Thanks for the discussion! 🙂
I agree! I often think that we need to re-think what we present to our students as “culture”, because how important is it really that students know about different celebrations that happen around the world versus (like you said) how people live, work, think, etc. I did a weather unit on the Caribbean last year that worked with my students’ weather unit in science classes and, I thought that it was neat because weather really does affect every aspect of our lives. I mean, we live in Alaska so we know weather!

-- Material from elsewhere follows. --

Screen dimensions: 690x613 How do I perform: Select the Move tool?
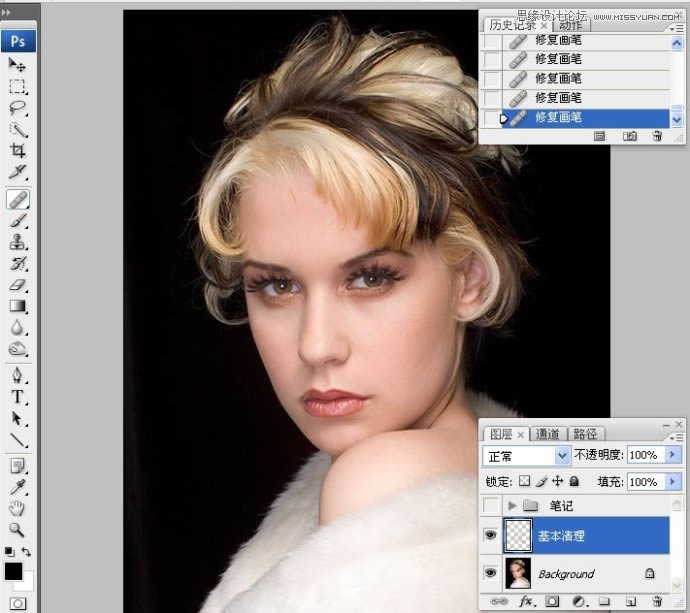[18, 65]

I’m in no way a “master teacher” yet so my goals this year are more basic (survival). I need to streamline my assessments, and grade less “stuff.” I’ve revamped my grading to have weighted categories of speaking, writing, listening, reading, and practice/participation like I know many of the East side schools have been doing. I’m doing this with the hope that I will have more time to plan more wonderful things rather than live a life of punching numbers into Zangle and scrambling around 24/7. That will probably still happen, but I’m trying to be more organized, plan with “big picture” ideas and focus more on the language. I threw up my hands at class story aspect TPRSing last year due to my enormous classes in my shoebox of a room. Kids couldn’t see me or the board, I couldn’t walk around to keep kids engaged, and the mob-sized classes of freshmen were not conducive to direct instruction. I’d love to include more culture as well, but my main goal is ORGANIZATION of the planning and assessment. Any wonderful ideas you have for organizing your resources, planning styles, easy on teacher assessments, weekly teacher routines, would be wonderful to see. I’ve never been an organized person but I’m hoping to make it a habit! A pie-in-the-sky goal is to make a wonderful website like yours where I can get feedback on some of creations and store my resources.